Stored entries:
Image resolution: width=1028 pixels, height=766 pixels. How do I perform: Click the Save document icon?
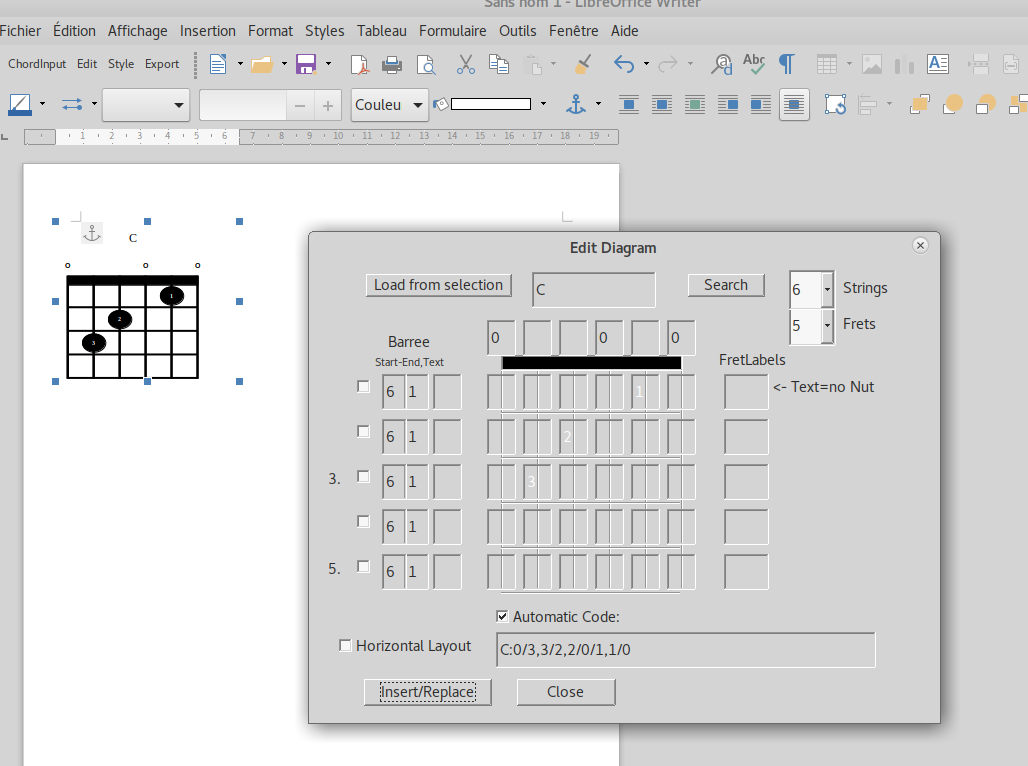point(306,65)
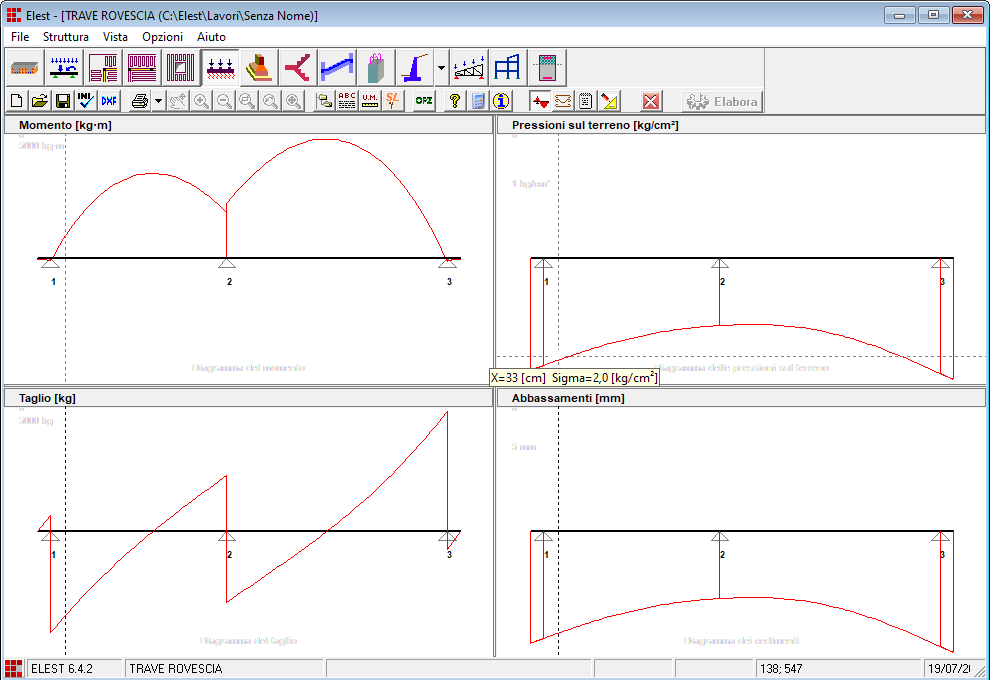Open the Struttura menu
The image size is (990, 680).
(66, 37)
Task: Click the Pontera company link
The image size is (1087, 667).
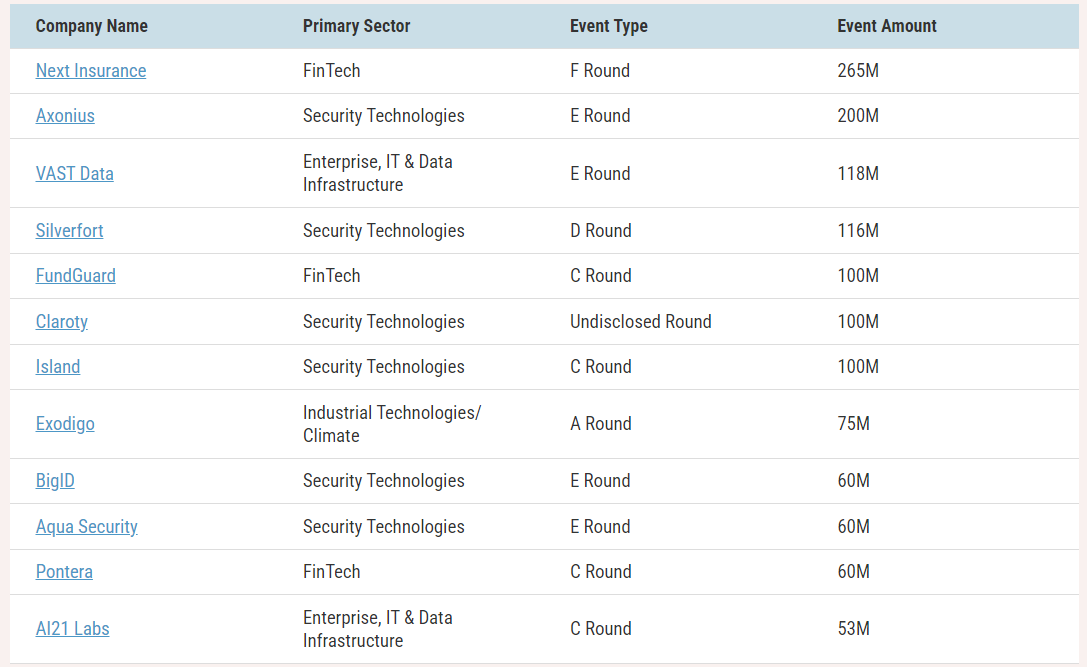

▶ REQUIREMENT: Reproduce every one of the rows above word for word, omitting the pictures.

▶ TASK SOLUTION:
Image resolution: width=1028 pixels, height=766 pixels. How do I perform: Click the Save document icon?
point(306,65)
Open the Struttura menu
The image size is (990, 680).
(66, 37)
Task: Click the Pontera company link
The image size is (1087, 667).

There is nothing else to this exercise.